(Beginning of The data)

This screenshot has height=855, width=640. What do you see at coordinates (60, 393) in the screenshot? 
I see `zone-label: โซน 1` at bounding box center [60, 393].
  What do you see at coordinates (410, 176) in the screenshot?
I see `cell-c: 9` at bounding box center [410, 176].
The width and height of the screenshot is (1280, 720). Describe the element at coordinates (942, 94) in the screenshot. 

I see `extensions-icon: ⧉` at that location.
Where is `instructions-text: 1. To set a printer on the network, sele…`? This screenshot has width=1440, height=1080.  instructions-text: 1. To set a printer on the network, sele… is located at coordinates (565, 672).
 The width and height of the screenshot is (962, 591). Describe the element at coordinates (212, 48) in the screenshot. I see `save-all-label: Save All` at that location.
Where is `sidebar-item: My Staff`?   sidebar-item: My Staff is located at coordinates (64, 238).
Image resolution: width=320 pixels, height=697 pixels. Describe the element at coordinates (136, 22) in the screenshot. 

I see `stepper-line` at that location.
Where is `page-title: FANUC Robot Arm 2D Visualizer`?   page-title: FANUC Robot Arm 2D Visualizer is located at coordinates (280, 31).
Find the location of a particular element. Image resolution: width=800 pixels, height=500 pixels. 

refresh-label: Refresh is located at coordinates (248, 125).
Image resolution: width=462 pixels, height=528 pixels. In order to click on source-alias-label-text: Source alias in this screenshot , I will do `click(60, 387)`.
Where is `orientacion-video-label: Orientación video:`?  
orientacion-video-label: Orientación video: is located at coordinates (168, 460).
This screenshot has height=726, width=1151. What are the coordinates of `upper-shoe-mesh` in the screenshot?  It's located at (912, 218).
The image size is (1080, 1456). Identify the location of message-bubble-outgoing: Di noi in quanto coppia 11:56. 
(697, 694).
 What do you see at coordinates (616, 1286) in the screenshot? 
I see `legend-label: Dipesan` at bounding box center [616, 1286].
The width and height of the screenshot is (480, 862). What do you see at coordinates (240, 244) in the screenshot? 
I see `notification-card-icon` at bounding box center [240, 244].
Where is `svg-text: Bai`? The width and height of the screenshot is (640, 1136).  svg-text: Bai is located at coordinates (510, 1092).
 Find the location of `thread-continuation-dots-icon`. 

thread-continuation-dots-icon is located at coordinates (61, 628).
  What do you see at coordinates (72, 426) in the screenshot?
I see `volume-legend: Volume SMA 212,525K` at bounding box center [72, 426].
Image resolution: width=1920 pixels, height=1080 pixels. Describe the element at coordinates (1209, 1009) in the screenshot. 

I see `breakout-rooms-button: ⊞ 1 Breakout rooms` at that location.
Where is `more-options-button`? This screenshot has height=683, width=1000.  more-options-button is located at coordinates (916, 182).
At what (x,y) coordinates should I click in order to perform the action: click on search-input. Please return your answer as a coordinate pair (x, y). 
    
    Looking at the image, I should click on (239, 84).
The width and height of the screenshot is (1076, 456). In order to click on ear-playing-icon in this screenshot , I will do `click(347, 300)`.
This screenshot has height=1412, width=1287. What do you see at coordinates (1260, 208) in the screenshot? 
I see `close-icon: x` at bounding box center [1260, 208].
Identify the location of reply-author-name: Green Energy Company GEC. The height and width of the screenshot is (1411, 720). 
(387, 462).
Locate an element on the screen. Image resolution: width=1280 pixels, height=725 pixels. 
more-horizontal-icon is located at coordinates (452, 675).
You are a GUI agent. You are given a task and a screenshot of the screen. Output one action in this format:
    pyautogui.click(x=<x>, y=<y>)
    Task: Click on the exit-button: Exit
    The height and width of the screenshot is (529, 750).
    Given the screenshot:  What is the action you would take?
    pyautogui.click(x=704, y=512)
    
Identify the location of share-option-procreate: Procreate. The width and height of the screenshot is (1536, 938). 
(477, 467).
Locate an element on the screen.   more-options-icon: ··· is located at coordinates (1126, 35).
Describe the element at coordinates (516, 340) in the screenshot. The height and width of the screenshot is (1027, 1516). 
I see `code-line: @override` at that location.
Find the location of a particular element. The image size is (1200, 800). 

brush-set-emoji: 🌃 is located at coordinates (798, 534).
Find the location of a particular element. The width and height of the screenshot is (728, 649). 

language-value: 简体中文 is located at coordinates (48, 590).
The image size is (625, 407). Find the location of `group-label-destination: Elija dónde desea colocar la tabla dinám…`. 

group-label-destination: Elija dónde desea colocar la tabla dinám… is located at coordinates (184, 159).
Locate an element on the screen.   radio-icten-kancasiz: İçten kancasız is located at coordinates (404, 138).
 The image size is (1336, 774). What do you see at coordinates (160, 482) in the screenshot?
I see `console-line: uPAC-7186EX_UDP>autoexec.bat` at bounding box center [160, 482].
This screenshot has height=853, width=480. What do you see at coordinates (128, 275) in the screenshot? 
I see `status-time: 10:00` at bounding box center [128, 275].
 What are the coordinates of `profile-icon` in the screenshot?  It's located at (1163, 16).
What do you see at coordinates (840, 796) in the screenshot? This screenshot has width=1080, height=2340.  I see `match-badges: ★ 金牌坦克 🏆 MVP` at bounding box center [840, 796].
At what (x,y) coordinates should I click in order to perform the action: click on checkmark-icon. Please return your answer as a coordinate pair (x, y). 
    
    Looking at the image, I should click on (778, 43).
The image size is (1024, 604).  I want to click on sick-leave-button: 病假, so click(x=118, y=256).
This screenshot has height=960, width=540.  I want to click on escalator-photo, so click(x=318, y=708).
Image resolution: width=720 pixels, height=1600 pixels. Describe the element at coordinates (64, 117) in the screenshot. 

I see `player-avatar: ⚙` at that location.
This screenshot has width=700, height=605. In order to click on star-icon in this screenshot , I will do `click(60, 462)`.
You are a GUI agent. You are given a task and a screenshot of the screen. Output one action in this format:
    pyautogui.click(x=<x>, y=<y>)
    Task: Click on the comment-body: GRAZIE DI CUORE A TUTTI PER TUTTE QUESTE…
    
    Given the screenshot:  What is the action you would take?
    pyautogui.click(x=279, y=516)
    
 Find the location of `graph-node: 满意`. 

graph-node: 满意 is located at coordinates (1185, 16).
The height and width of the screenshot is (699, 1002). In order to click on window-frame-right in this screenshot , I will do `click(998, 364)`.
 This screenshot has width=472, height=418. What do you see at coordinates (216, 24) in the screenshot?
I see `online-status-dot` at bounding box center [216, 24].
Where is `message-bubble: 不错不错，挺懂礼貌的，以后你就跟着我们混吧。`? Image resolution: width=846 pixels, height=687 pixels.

(End of The data)

Task details =
Copy every one of the records above word for word, keeping each line as it is.

Answer section =
This screenshot has height=855, width=640. What do you see at coordinates (60, 393) in the screenshot? 
I see `zone-label: โซน 1` at bounding box center [60, 393].
  What do you see at coordinates (410, 176) in the screenshot?
I see `cell-c: 9` at bounding box center [410, 176].
The width and height of the screenshot is (1280, 720). Describe the element at coordinates (942, 94) in the screenshot. 

I see `extensions-icon: ⧉` at that location.
Where is `instructions-text: 1. To set a printer on the network, sele…`? This screenshot has width=1440, height=1080.  instructions-text: 1. To set a printer on the network, sele… is located at coordinates (565, 672).
 The width and height of the screenshot is (962, 591). Describe the element at coordinates (212, 48) in the screenshot. I see `save-all-label: Save All` at that location.
Where is `sidebar-item: My Staff`?   sidebar-item: My Staff is located at coordinates (64, 238).
Image resolution: width=320 pixels, height=697 pixels. Describe the element at coordinates (136, 22) in the screenshot. 

I see `stepper-line` at that location.
Where is `page-title: FANUC Robot Arm 2D Visualizer`?   page-title: FANUC Robot Arm 2D Visualizer is located at coordinates (280, 31).
Find the location of a particular element. Image resolution: width=800 pixels, height=500 pixels. 

refresh-label: Refresh is located at coordinates (248, 125).
Image resolution: width=462 pixels, height=528 pixels. In order to click on source-alias-label-text: Source alias in this screenshot , I will do `click(60, 387)`.
Where is `orientacion-video-label: Orientación video:`?  
orientacion-video-label: Orientación video: is located at coordinates (168, 460).
This screenshot has height=726, width=1151. What are the coordinates of `upper-shoe-mesh` in the screenshot?  It's located at (912, 218).
The image size is (1080, 1456). Identify the location of message-bubble-outgoing: Di noi in quanto coppia 11:56. 
(697, 694).
 What do you see at coordinates (616, 1286) in the screenshot? 
I see `legend-label: Dipesan` at bounding box center [616, 1286].
The width and height of the screenshot is (480, 862). What do you see at coordinates (240, 244) in the screenshot? 
I see `notification-card-icon` at bounding box center [240, 244].
Where is `svg-text: Bai`? The width and height of the screenshot is (640, 1136).  svg-text: Bai is located at coordinates (510, 1092).
 Find the location of `thread-continuation-dots-icon`. 

thread-continuation-dots-icon is located at coordinates (61, 628).
  What do you see at coordinates (72, 426) in the screenshot?
I see `volume-legend: Volume SMA 212,525K` at bounding box center [72, 426].
Image resolution: width=1920 pixels, height=1080 pixels. Describe the element at coordinates (1209, 1009) in the screenshot. 

I see `breakout-rooms-button: ⊞ 1 Breakout rooms` at that location.
Where is `more-options-button`? This screenshot has height=683, width=1000.  more-options-button is located at coordinates (916, 182).
At what (x,y) coordinates should I click in order to perform the action: click on search-input. Please return your answer as a coordinate pair (x, y). 
    
    Looking at the image, I should click on (239, 84).
The width and height of the screenshot is (1076, 456). In order to click on ear-playing-icon in this screenshot , I will do `click(347, 300)`.
This screenshot has height=1412, width=1287. What do you see at coordinates (1260, 208) in the screenshot? 
I see `close-icon: x` at bounding box center [1260, 208].
Identify the location of reply-author-name: Green Energy Company GEC. The height and width of the screenshot is (1411, 720). 
(387, 462).
Locate an element on the screen. Image resolution: width=1280 pixels, height=725 pixels. 
more-horizontal-icon is located at coordinates (452, 675).
You are a GUI agent. You are given a task and a screenshot of the screen. Output one action in this format:
    pyautogui.click(x=<x>, y=<y>)
    Task: Click on the exit-button: Exit
    The height and width of the screenshot is (529, 750).
    Given the screenshot:  What is the action you would take?
    pyautogui.click(x=704, y=512)
    
Identify the location of share-option-procreate: Procreate. The width and height of the screenshot is (1536, 938). 
(477, 467).
Locate an element on the screen.   more-options-icon: ··· is located at coordinates (1126, 35).
Describe the element at coordinates (516, 340) in the screenshot. The height and width of the screenshot is (1027, 1516). 
I see `code-line: @override` at that location.
Find the location of a particular element. The image size is (1200, 800). 

brush-set-emoji: 🌃 is located at coordinates (798, 534).
Find the location of a particular element. The width and height of the screenshot is (728, 649). 

language-value: 简体中文 is located at coordinates (48, 590).
The image size is (625, 407). Find the location of `group-label-destination: Elija dónde desea colocar la tabla dinám…`. 

group-label-destination: Elija dónde desea colocar la tabla dinám… is located at coordinates (184, 159).
Locate an element on the screen.   radio-icten-kancasiz: İçten kancasız is located at coordinates (404, 138).
 The image size is (1336, 774). What do you see at coordinates (160, 482) in the screenshot?
I see `console-line: uPAC-7186EX_UDP>autoexec.bat` at bounding box center [160, 482].
This screenshot has height=853, width=480. What do you see at coordinates (128, 275) in the screenshot? 
I see `status-time: 10:00` at bounding box center [128, 275].
 What are the coordinates of `profile-icon` in the screenshot?  It's located at (1163, 16).
What do you see at coordinates (840, 796) in the screenshot? This screenshot has width=1080, height=2340.  I see `match-badges: ★ 金牌坦克 🏆 MVP` at bounding box center [840, 796].
At what (x,y) coordinates should I click in order to perform the action: click on checkmark-icon. Please return your answer as a coordinate pair (x, y). 
    
    Looking at the image, I should click on (778, 43).
The image size is (1024, 604).  I want to click on sick-leave-button: 病假, so click(x=118, y=256).
This screenshot has height=960, width=540.  I want to click on escalator-photo, so click(x=318, y=708).
Image resolution: width=720 pixels, height=1600 pixels. Describe the element at coordinates (64, 117) in the screenshot. 

I see `player-avatar: ⚙` at that location.
This screenshot has width=700, height=605. In order to click on star-icon in this screenshot , I will do `click(60, 462)`.
You are a GUI agent. You are given a task and a screenshot of the screen. Output one action in this format:
    pyautogui.click(x=<x>, y=<y>)
    Task: Click on the comment-body: GRAZIE DI CUORE A TUTTI PER TUTTE QUESTE…
    
    Given the screenshot:  What is the action you would take?
    pyautogui.click(x=279, y=516)
    
 Find the location of `graph-node: 满意`. 

graph-node: 满意 is located at coordinates (1185, 16).
The height and width of the screenshot is (699, 1002). In order to click on window-frame-right in this screenshot , I will do `click(998, 364)`.
 This screenshot has width=472, height=418. What do you see at coordinates (216, 24) in the screenshot?
I see `online-status-dot` at bounding box center [216, 24].
Where is `message-bubble: 不错不错，挺懂礼貌的，以后你就跟着我们混吧。`? Image resolution: width=846 pixels, height=687 pixels.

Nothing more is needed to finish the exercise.